Expense reduction is a constant goal for most companies. Fortunately, data analytics can assist with keeping costs down in several ways. Here are six of them.
1. To Cut Fleet Management Expenses
There’s a rising trend in equipping vehicles from company fleets with Internet of Things (IoT) sensors that give management personnel details about things ranging from truck routes to driver fatigue.
One company that participated in a research study to pinpoint the effects of big data analytics on logistics operations found it was possible to reduce fuel consumption and CO2 emissions by relying on data analytics software.
Other applications include depending on sensor data to inform maintenance needs, which could cut costs associated with breakdowns, or using the data to assess which drivers frequently engage in risky practices that make those employees liabilities for their companies.
2. To Lessen Instances of Employee Turnover
Human relations professionals are familiar with the extensive costs associated with employee onboarding. But, the total expenses could climb even higher if employees are poor fits for the company and leave quickly after getting hired. According to 2018 data from Work Institute, employers will pay $680 billion in turnover costs by 2020, and companies could prevent 77 percent of turnovers.
Many companies use analytics before hiring candidates because it allows them to analyze information, such as the likelihood of someone aligning with a company’s culture. Big data can also track trends that could indicate a person currently working at a company is getting frustrated in the role and might leave for another opportunity.
As such, businesses that use data analytics in these ways could avoid the costs associated with training new employees that don’t stick around, or not recognizing when an employee is so unhappy they want to leave.
3. To Manage and Minimize Indirect Costs
Indirect costs are those associated with the operations of a company, but not related to products sold. Statistics indicate reducing indirect costs could save companies more than 25 percent in overall expenses. The categories of indirect expenses vary by each enterprise that incurs them, but some of the common ones include rent, utilities and office supplies.

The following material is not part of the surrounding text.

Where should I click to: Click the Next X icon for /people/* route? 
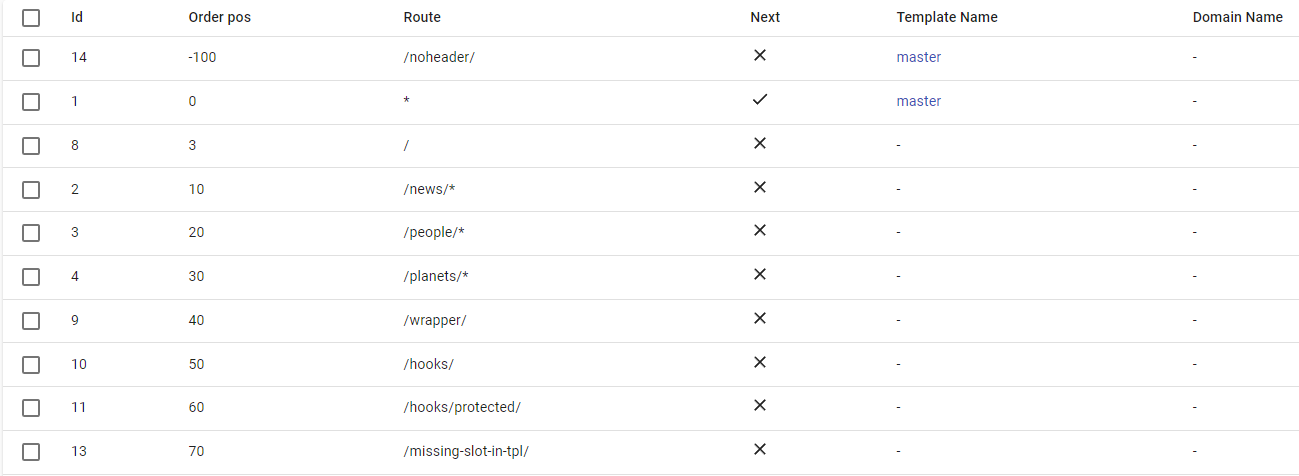(x=760, y=231)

Companies can’t start to reduce their indirect costs without knowing the average amount they spend on things each month. Big data analysis helps in this area by providing baselines that inform enterprises of their most substantial indirect expenses. Then, people can start figuring out where to make improvements.

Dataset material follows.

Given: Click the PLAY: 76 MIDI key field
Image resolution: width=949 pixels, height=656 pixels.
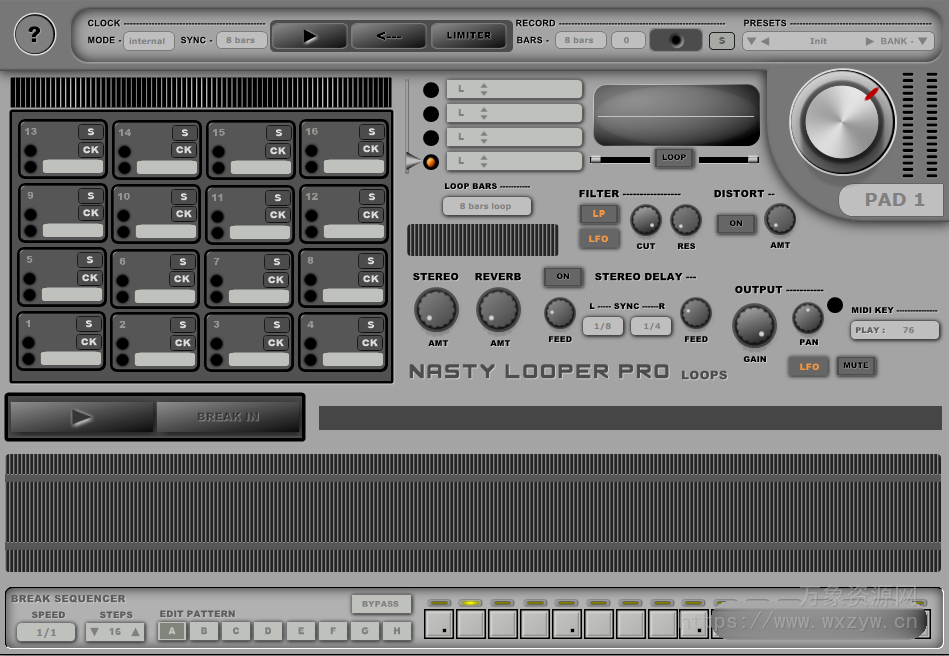Looking at the screenshot, I should pyautogui.click(x=895, y=330).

One accessible way for companies to get started is to invest in IoT utility products like smart light bulbs and thermostats. Those items typically let users know statistics such as the average amount of energy used per month. Some even give tips for cutting utility bills.

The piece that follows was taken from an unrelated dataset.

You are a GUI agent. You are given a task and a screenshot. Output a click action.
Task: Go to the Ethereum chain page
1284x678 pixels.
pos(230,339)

Plus, printers and copiers can predict future supply needs based on usage patterns, then alert users to order things like ink and toner before those things run out. People can also log in to specialized dashboards to study trends.
4. To Shorten Testing Processes
Companies frequently go through tests associated with segments of their target markets before launching new products or updating their websites. Such testing helps avoid failures that could occur when businesses don’t connect with their audiences. Analytics platforms make tests less time-consuming, and thereby not as expensive.
Chime Bank wanted to increase the number of people signing up for new accounts and believed personalized content would help reach that goal. When choosing new content for its website, the company deployed a predictive analytics platform that used artificial intelligence to make the process more efficient. Doing that enabled the company to test 216 homepage versions and 21 ideas in only three months.
5. To Avoid Making Customers Upset
Businesses must not overlook how unsolved grievances may cause customers to get frustrated, leading to a rise in preventable costs. According to a report from NewVoiceMedia, there’s a rise in “serial switchers,” or people who willingly go to other providers after getting displeased with the former ones due to bad experiences.
Coverage from Forbes about the report says poor customer service costs brands more than $75 billion annually. But, high-tech analytics software, such as what many call centers use, can evaluate characteristics like tone of voice and word choice to determine when customers start to get frustrated.
Also, Salesforce has a platform called Customer 360 that aims to soothe customers differently. It allows customer service representatives to see the full picture of a customer’s interactions during communications. Then, a caller does not have to keep explaining their situation over and over again to workers in different departments.
6. To Monitor for Cyberattacks
Cyberattacks can disrupt website functionality, erode consumer trust and lead to decreased employee morale, among other adverse effects. Moreover, companies often do not anticipate the total expenses of those issues. A 2019 report from Radware found the average cost of a cyberattack was $1.1 million.
Data analytics platforms for cybersecurity purposes can check network traffic continually and give notifications of suspicious behavior that could indicate breach attempts. Many offerings have AI components, too.
Data Analysis Makes Expense Reduction More Straightforward
It’s not easy to assess where and how to cut expenses. But, these examples show how data analysis can help people make those judgments with confidence.